MCE handler gets NIP wrong on MPC8378

Radu Rendec radu.rendec at gmail.com
Fri Feb 21 03:02:41 AEDT 2020


On 02/20/2020 at 3:38 AM Christophe Leroy <christophe.leroy at c-s.fr> wrote:
> On 02/19/2020 10:39 PM, Radu Rendec wrote:
> > On 02/19/2020 at 4:21 PM Christophe Leroy <christophe.leroy at c-s.fr> wrote:
> >>> Interesting.
> >>>
> >>> 0x900 is the adress of the timer interrupt.
> >>>
> >>> Would the MCE occur just after the timer interrupt ?
> >
> > I doubt that. I'm using a small test module to artificially trigger the
> > MCE. Basically it's just this (the full code is in my original post):
> >
> >          bad_addr_base = ioremap(0xf0000000, 0x100);
> >          x = ioread32(bad_addr_base);
> >
> > I find it hard to believe that every time I load the module the lwbrx
> > instruction that triggers the MCE is executed exactly after the timer
> > interrupt (or that the timer interrupt always occurs close to the lwbrx
> > instruction).
>
> Can you try to see how much time there is between your read and the MCE ?
> The below should allow it, you'll see first value in r13 and the other
> in r14 (mce.c is your test code)
>
> Also provide the timebase frequency as reported in /proc/cpuinfo

I just ran a test: r13 is 0xda8e0f91 and r14 is 0xdaae0f9c.

# cat /proc/cpuinfo
processor       : 0
cpu             : e300c4
clock           : 800.000004MHz
revision        : 1.1 (pvr 8086 1011)
bogomips        : 200.00
timebase        : 100000000

The difference between r14 and r13 is 0x20000b.

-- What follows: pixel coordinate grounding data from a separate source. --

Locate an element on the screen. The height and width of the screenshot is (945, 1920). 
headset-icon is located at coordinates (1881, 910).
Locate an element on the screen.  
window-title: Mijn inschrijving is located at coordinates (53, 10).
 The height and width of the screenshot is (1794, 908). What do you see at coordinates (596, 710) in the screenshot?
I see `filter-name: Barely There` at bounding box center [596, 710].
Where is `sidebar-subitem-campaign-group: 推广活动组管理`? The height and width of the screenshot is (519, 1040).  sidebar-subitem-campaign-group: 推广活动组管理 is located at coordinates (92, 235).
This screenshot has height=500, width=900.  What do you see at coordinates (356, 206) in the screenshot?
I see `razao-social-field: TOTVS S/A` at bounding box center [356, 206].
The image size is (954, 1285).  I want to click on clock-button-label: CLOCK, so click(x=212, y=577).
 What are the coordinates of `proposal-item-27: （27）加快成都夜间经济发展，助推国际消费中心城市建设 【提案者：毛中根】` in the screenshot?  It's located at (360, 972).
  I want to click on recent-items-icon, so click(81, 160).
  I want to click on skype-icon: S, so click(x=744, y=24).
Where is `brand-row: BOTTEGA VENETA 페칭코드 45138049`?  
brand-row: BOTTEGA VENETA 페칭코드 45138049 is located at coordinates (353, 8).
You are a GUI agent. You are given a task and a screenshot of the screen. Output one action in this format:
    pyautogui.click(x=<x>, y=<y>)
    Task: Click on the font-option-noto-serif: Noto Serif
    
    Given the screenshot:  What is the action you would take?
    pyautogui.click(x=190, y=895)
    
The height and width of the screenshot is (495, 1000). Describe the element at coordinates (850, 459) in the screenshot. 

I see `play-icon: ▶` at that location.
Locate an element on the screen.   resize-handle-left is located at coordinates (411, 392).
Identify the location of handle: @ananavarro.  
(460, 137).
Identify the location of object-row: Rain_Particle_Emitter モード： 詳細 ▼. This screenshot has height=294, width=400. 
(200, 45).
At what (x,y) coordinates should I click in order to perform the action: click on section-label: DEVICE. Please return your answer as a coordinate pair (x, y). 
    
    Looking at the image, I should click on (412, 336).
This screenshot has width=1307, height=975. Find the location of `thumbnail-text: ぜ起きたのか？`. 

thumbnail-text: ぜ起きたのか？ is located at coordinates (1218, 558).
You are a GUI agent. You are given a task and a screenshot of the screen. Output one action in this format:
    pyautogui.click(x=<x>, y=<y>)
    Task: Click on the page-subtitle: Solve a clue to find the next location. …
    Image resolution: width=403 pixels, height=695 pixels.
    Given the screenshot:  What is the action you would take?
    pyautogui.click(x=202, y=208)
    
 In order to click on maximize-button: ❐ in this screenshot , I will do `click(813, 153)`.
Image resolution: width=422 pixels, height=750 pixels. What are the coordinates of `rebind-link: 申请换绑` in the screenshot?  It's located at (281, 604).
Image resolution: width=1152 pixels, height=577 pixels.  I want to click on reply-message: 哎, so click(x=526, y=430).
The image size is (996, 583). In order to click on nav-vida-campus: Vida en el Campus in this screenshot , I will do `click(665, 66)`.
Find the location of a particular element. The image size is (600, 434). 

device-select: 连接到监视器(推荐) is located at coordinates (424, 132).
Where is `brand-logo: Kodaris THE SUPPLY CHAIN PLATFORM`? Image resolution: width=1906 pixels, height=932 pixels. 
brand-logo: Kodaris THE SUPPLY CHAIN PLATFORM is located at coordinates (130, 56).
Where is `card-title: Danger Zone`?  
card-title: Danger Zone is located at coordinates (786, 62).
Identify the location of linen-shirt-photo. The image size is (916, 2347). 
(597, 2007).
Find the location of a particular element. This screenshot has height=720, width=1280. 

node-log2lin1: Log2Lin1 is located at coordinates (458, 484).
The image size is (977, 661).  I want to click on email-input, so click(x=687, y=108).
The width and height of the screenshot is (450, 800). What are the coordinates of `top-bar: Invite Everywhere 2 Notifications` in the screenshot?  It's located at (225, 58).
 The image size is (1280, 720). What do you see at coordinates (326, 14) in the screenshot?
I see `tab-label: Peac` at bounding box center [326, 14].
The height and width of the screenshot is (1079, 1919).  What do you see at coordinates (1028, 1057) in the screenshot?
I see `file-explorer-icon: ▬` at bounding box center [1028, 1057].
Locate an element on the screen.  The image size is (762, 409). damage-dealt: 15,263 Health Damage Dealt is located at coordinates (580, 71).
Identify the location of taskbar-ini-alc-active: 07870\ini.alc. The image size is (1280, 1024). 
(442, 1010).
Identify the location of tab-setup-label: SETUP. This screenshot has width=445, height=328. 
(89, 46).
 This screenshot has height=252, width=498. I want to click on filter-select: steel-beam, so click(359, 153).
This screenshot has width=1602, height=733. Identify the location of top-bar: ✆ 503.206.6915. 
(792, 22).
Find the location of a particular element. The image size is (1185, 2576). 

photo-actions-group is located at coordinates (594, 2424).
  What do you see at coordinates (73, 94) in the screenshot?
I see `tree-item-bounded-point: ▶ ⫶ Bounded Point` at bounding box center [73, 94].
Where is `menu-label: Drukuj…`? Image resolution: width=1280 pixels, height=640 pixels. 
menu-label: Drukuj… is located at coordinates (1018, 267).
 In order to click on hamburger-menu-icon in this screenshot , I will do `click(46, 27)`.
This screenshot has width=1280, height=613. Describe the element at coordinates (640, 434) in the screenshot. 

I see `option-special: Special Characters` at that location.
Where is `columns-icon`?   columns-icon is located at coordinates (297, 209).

Assuming TB is
incremented with 'timebase' frequency, that means 20.97 milliseconds
(although the e300 manual says TB is "incremented once every four core
input clock cycles").

I repeated the test twice and the absolute values were of course very
different, but r14-r13 was 0x20000c and 0x200011, so it seems to be
quite consistent (within just a few clock cycles).

Just for the fun of it, I repeated the test once more, but with
interrupts disabled. The difference was 0x200014. FWIW, I disabled
interrupts before sampling TB in r13.

> And what's the reason given in the Oops message for the machine check ?
> Is that "Caused by (from SRR1=49030): Transfer error ack signal" or
> something else ?

When interrupts are enabled:
Caused by (from SRR1=41000): Transfer error ack signal

When interrupts are disabled:
Caused by (from SRR1=41030): Transfer error ack signal

> >
> >> Do you use the local bus monitoring driver ?
> >
> > I don't. In fact, I'm not even aware of it. What driver is that?
>
> CONFIG_FSL_LBC

OK, it seems I'm actually using it. I haven't enabled it explicitly, but
it's automatically pulled by CONFIG_MTD_NAND_FSL_ELBC as a prerequisite.

I looked at the code in arch/powerpc/sysdev/fsl_lbc.c and it's quite
small. Most of the code is in fsl_lbc_ctrl_irq, which I guess is
supposed to print a message if/when the LBC catches an error. I've never
seen any of those messages being printed.